# [Travail à faire]
a – Extrayez du texte sur le permis de construire de Lacanau tout le passage qui va de « Par un jugement » jusqu'à « de justice administrative. », sans rien y changer.
b – Relevez tous les articles du code de l'urbanisme cités dans le texte sur le permis de construire de Lacanau.
c – Poursuivez le texte sur le permis de construire de Lacanau à la suite de sa dernière phrase.

# [Extrait de page]
◇ ◇ ◇ ◇

Vu la procédure suivante :
Procédure contentieuse antérieure :
M. et Mme E... F... ont demandé au tribunal administratif de Bordeaux d'annuler l'arrêté du 6 décembre 2016 par lequel le maire de Lacanau a accordé à M. C... D... et à Mme A... B... un permis de construire pour la réalisation d'une maison d'habitation sur une parcelle située 5 allée du Petit Moutchic à Lacanau.
Par un jugement n° 1700505 du 26 septembre 2019, le tribunal administratif de Bordeaux a annulé l'arrêté du 6 décembre 2016 du maire de Lacanau.
Procédure devant la cour :
I. Par une requête et un mémoire, enregistrés sous le n° 19BX04425 le 19 novembre 2019 et le 23 juin 2020, M. D... et Mme B..., représentés par la Selarl Sol-Garnaud, demandent à la cour :
1°) d'annuler ce jugement du tribunal administratif de Bordeaux du 26 septembre 2019 ;
2°) de rejeter la demande de première instance de M. et Mme F... ;
3°) de mettre à la charge de M. et Mme F..., la somme de 3 000 euros au titre de l'article L. 761-1 du code de justice administrative.
Ils soutiennent que :
- c'est à tort que le tribunal administratif de Bordeaux a estimé que le permis de construire méconnaissait l'article L. 121-8 du code de l'urbanisme dès lors que le Moutchic constitue un village, tant dans les faits que dans le plan d'occupation des sols dans lequel la parcelle est classée en zone UCa constructible et dans le schéma de cohérence territoriale des lacs Médocains ;
- la construction est envisagée sur une parcelle déjà bâtie ;
- dans le cadre de l'effet dévolutif, le dossier de demande de permis de construire était complet, le recours à un architecte n'était pas obligatoire, le projet s'insérait dans son environnement et ne méconnaissait ni les dispositions de l'article R. 111-27 du code de l'urbanisme, ni l'article UC Il du règlement du plan d'occupation des sols de la commune de Lacanau, ni les articles UC 14, UC 7 et UC 10 du même plan, ni les dispositions de l'article R. 431-2 du code de l'urbanisme et pas davantage celles des articles L. 121-13 et L. 121-16 du même code.

◇ ◇ ◇ ◇

# [Extrait des données]
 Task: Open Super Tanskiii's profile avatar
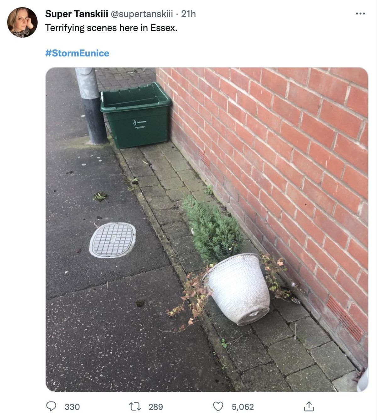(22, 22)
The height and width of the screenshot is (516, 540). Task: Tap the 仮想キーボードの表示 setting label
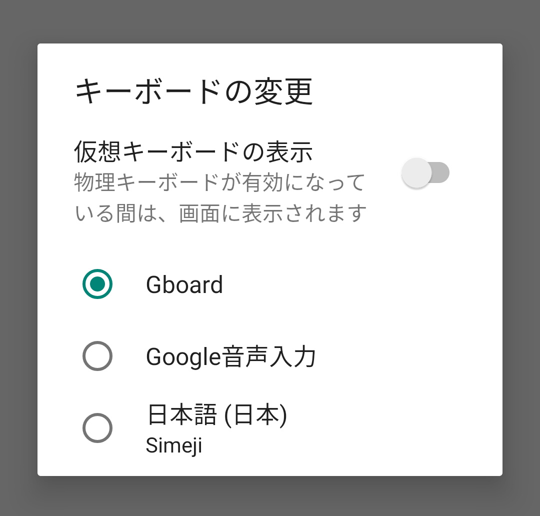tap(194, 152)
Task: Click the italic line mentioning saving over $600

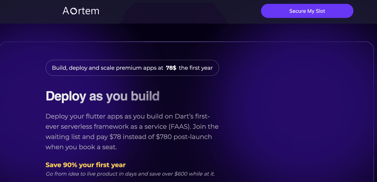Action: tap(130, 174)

◇ ◇ ◇ ◇

# [Réponses par consigne]
a –
Par un jugement n° 1700505 du 26 septembre 2019, le tribunal administratif de Bordeaux a annulé l'arrêté du 6 décembre 2016 du maire de Lacanau.
Procédure devant la cour :
I. Par une requête et un mémoire, enregistrés sous le n° 19BX04425 le 19 novembre 2019 et le 23 juin 2020, M. D... et Mme B..., représentés par la Selarl Sol-Garnaud, demandent à la cour :
1°) d'annuler ce jugement du tribunal administratif de Bordeaux du 26 septembre 2019 ;
2°) de rejeter la demande de première instance de M. et Mme F... ;
3°) de mettre à la charge de M. et Mme F..., la somme de 3 000 euros au titre de l'article L. 761-1 du code de justice administrative.

b –
- L. 121-8
- R. 111-27
- R. 431-2
- L. 121-13
- L. 121-16

c –
Par un mémoire en défense, enregistré le 27 mai 2020, M. et Mme F..., représentés par Me Galy, concluent au rejet de la requête et à ce que la somme de 3 000 euros soit mise à la charge des requérants au titre de l'article L. 761-1 du code de justice administrative.
Ils soutiennent qu'aucun des moyens n'est fondé.
Par un mémoire, enregistré le 11 juin 2021, la commune de Lacanau, représentée par Me Touche, conclut à l'annulation du jugement du 26 septembre 2019 du tribunal administratif de Bordeaux.
Elle soutient que :
- le Moutchic constitue un village au sens de l'article L. 121-8 du code de l'urbanisme dès lors qu'il présente un nombre et une densité significative de constructions et est d'ailleurs ainsi qualifié par le schéma de cohérence territoriale des lacs Médocains ;
- par la voie de l'effet dévolutif, aucun des moyens de première instance n'est fondé.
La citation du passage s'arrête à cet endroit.